Em Portugal, argumenta, o Chega e André Ventura são um exemplo claro disso mesmo. “Não tem uma posição de imigração zero. Nem pensar, porque os próprios empresários que apoiam o Chega, principalmente no norte de Portugal, têm necessidade de mão de obra que não encontram em Portugal, nas condições que sabemos”, argumenta.

OuvirPausa
"O PSD ao mesmo tempo que se demarcam da direita radical, têm muitas vezes a tentação normal, igual à maior parte dos partidos de centro-direita na Europa, de pré-ocupar esse espaço político", António Costa Pinto, politólogo.

Noutra dimensão, Marchi defende que quem se opõe às ideias liberais e progressistas em matérias como a lei da nacionalidade, ou o modelo social para o acolhimento de estrangeiros, não pode ser considerado, por si só, como racista ou xenófobo.

“Esperava que dentro de uma democracia pluralista, não existisse um só modelo perante temas como o da imigração”, refere.

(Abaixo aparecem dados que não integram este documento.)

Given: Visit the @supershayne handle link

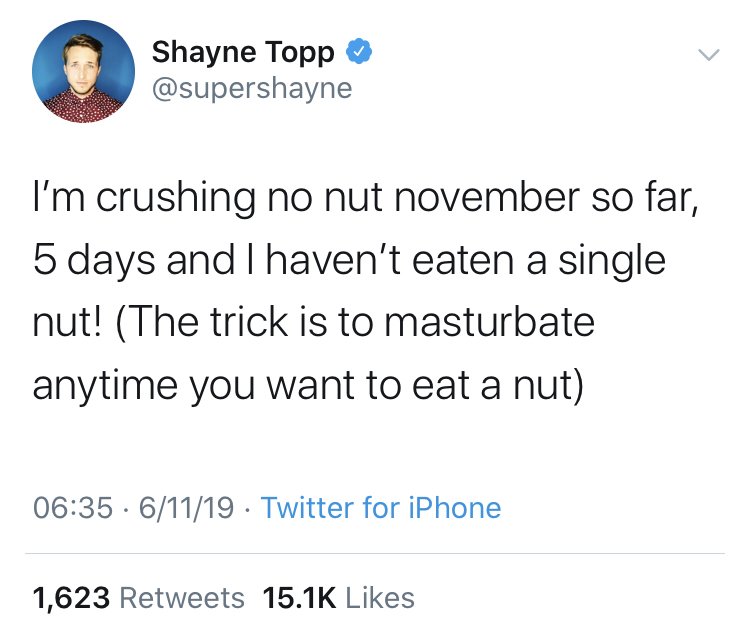Looking at the screenshot, I should pyautogui.click(x=252, y=88).
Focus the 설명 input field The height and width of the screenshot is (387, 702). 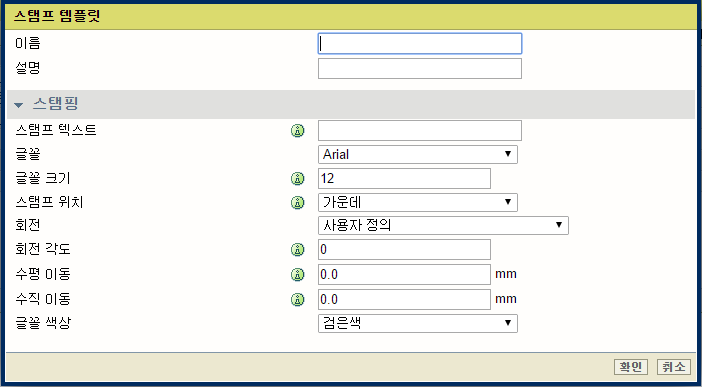pos(420,69)
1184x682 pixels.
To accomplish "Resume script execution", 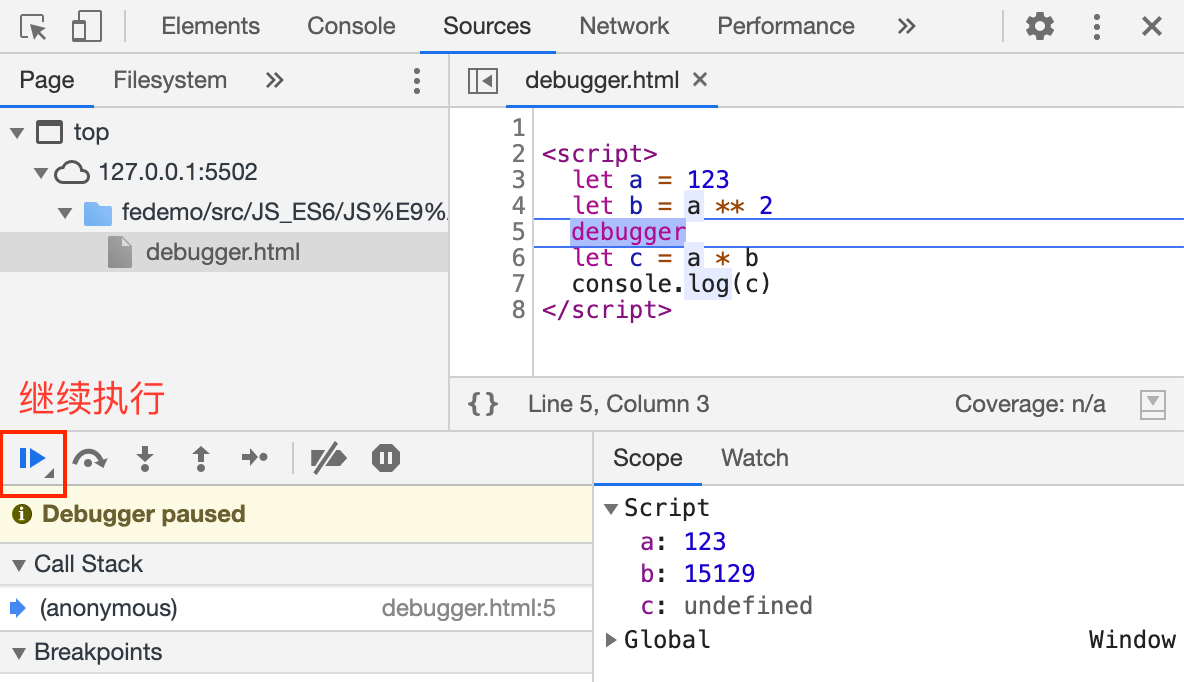I will [x=33, y=458].
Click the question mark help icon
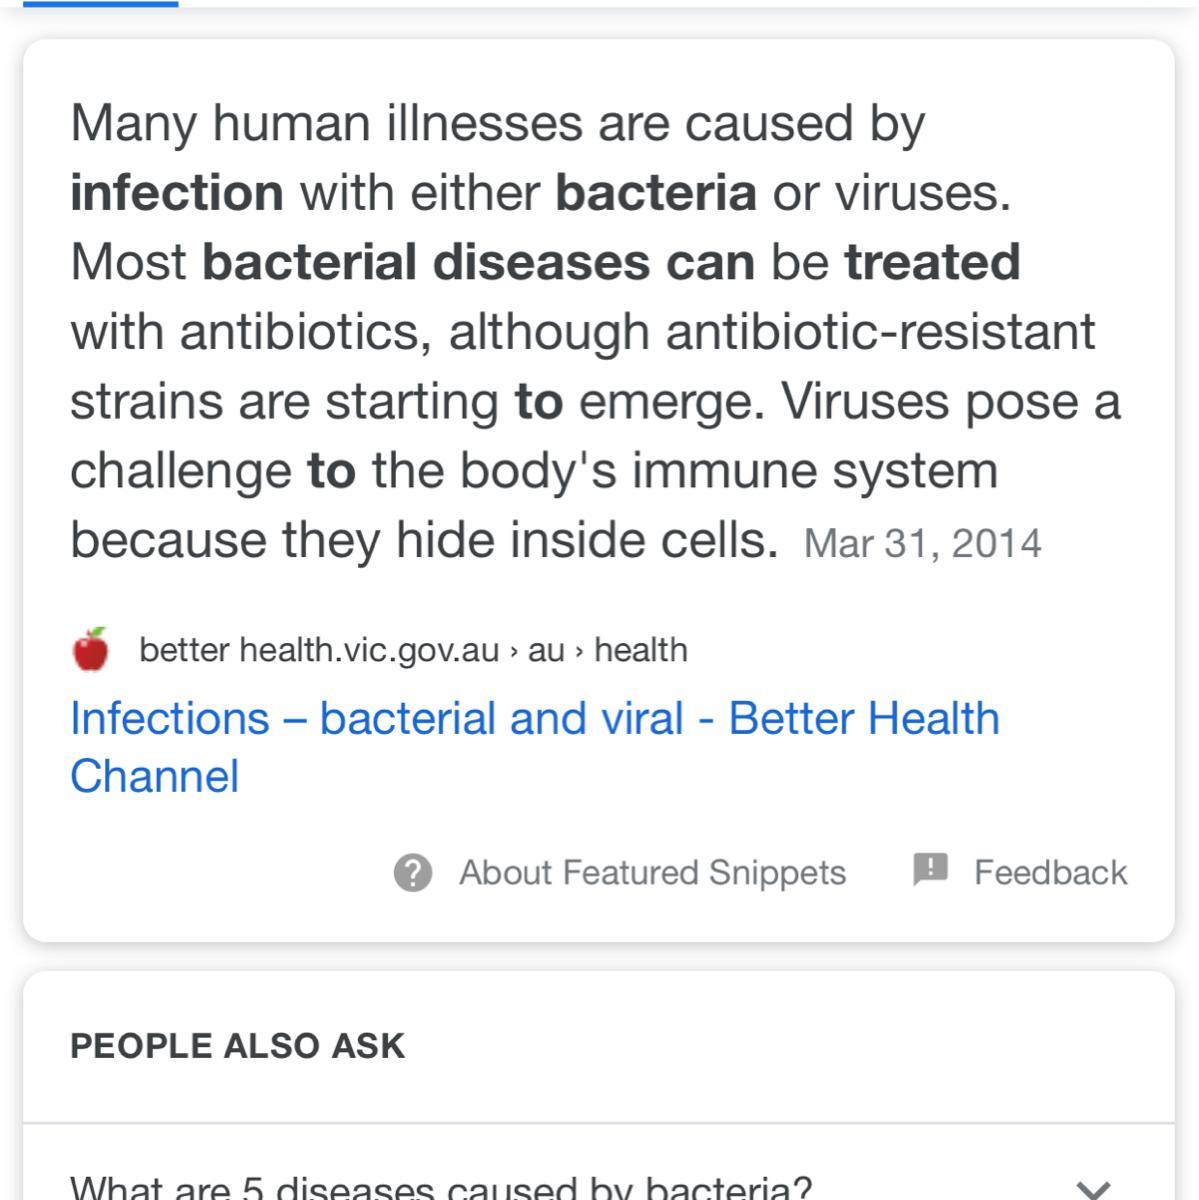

O mesmo académico sublinha ainda que levantar a questão da segurança devido ao aumento das comunidades islâmicas na Europa “não é um tema de discussão de discriminação religiosa ou um tema de racismo biológico”.


E dá o exemplo do líder da comunidade islâmica em Portugal, o Sheik Munir, que alertou para o facto de na zona de Lisboa estarem a crescer o número de mesquitas ilegais em que “há uma doutrinação de tipo radical”.

Pessoas e bens. O mesmo continente, duas realidades

Por fim, o investigador João Carvalho alerta para um paradoxo gritante na União Europeia. A UE, ao contrário do que acontece em blocos comerciais concorrentes, como a China e os Estados Unidos, não toma medidas protecionistas em relação à circulação de bens.

“Em relação ao livre comércio não tem havido grande debate, mas relativamente à imigração é uma questão comum na cena política europeia. Para mim é um erro maior, com mais repercussões”, evidencia Carvalho.


OuvirPausa
"(...) atualmente os grandes partidos de direita radical não são pela imigração zero", Ricardo Marchi, investigador do ISCTE.

A Frontex, segundo este especialista, é a agência europeias cujo orçamento mais subiu nos últimos anos. “Não é a Agência do Desenvolvimento do Espaço, a Agência de Desenvolvimento Técnico e Tecnológico. Tem sido a Frontex, um meio de repressão. Isto é realmente um símbolo, não é?”, questiona.

Para João Carvalho, investigador do ISCTE que tem de dedicado muito da sua atenção académica ao estudo dos movimentos da extrema-direita europeia e às políticas de imigração, a Europa tem seguido um caminho em que “há uma desregulamentação da vida económica”, que é acompanhada “por uma regulamentação cada vez maior da vida social”.